They are making racial jokes in an open tyled Lodge. I don’t know what to do. I cannot condone this outrage, yet some of these Brothers are my bosses at work, some are in my church and others are leaders in the community. If I make a big stink my life will be hell.​
So I told him, keep your mouth shut and stop attending Lodge, if you want. I’ll make the big stink for you.

I wrote to the Grand Lodge of Texas and explained the situation without mentioning names or location, asking them if they would please get back to me with some plan of action to curb this abuse. No reply came.

At the time I was the feature writer on [Stephen] Dafoe’s _Masonic Magazine_ and I wanted to publish the story there. Dafoe said that absolutely no names or locations could be used because of possible legal retaliation, but otherwise the story was a go.  So the story went out.

Now somehow, who the article was directed at leaked out – but as it was just a floating rumor and could not be directly placed in our court. Finally a Brother from England wrote the Grand Lodge of Texas and demanded an answer and posted his question and answer he received publicly. Here was the response of a Grand Lodge officer who must, even to this day, remain nameless.

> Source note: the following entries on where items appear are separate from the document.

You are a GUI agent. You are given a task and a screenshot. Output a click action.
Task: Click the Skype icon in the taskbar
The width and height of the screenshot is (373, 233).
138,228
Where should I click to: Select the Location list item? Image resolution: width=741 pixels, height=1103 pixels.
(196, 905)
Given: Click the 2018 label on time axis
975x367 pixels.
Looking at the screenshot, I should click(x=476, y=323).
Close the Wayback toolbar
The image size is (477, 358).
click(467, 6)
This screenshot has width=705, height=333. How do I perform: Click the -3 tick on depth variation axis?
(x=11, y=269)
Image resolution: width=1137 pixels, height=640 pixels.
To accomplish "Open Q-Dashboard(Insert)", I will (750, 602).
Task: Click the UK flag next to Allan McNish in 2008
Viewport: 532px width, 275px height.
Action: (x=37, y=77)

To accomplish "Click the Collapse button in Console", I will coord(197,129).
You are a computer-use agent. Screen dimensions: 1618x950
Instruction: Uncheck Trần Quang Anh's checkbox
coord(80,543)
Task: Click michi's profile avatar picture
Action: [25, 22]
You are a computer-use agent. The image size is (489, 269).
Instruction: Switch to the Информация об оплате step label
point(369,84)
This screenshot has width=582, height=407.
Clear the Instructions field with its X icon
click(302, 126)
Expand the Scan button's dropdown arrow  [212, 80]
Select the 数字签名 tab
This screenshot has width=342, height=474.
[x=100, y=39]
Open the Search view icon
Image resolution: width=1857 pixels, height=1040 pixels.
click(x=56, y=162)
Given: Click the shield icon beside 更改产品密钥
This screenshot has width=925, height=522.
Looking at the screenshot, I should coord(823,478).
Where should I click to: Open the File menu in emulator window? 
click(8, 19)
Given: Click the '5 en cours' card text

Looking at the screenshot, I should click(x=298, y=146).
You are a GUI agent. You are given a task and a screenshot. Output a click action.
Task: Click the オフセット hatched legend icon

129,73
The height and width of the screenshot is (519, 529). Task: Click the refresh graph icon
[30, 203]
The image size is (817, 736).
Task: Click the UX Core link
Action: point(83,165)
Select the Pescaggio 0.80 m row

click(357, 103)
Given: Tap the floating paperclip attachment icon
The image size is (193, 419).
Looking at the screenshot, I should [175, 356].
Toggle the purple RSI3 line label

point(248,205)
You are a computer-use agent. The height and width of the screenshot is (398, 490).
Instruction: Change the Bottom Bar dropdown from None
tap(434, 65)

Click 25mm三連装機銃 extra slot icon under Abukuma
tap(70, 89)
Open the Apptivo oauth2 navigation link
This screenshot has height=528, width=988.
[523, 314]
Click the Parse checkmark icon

The respected and well known Grand Officer of the Grand Lodge of Texas said, and I paraphrase his remarks


Masons are all about toleration. We as Brothers have learned to tolerate different lifestyles, religions, political affiliations etc. Racism is just another point of view. As Masons we are obligated to tolerate this view even though we may not accept it. That’s what we are all about as Freemasons.​
And that is when I demitted from my Texas Mainstream Lodge and applied to Prince Hall. Now you know the rest of the story.

*GS* – _That’s a terrible story, with a conclusion that still seems to be playing out in slow-motion today. But I’m curious, why Prince Hall and not a Co-Masonic Lodge? Were you willing to leave Masonry all together if Prince Hall didn’t offer you up a home?_

*FM *- I chose Prince Hall because even while in Mainstream Masonry I was outspoken for the admittance of African Americans to all American Grand Lodges. And that was what the quarrel with the Grand Lodge of Texas was all about, its treatment of African Americans. So, I thought, what better place to continue the fight than right there with many of them.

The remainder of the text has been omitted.